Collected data

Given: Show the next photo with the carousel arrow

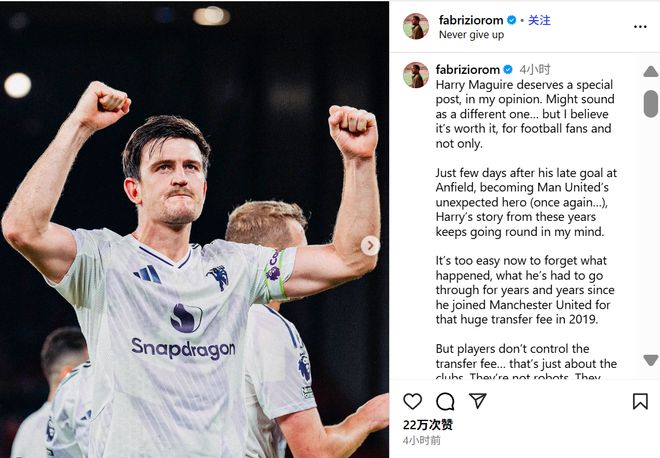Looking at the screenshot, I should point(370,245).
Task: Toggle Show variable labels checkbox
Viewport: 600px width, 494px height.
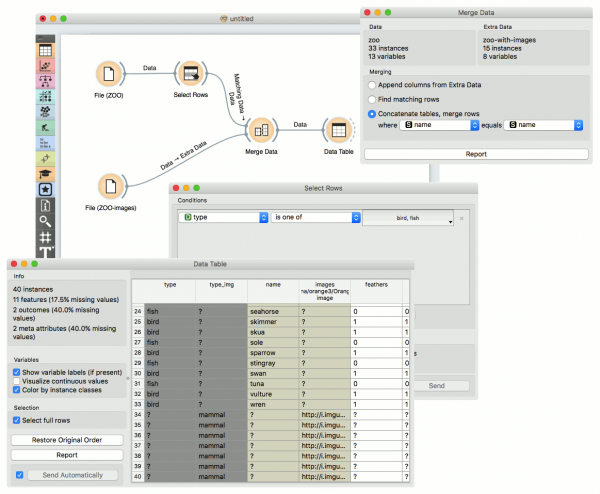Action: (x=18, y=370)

Required work.
This calls for each record above to be set down exactly, with the images skipped.

Reply to the exercise.
Given: Show the next photo with the carousel arrow

Looking at the screenshot, I should point(370,245).
Task: Toggle Show variable labels checkbox
Viewport: 600px width, 494px height.
Action: (x=18, y=370)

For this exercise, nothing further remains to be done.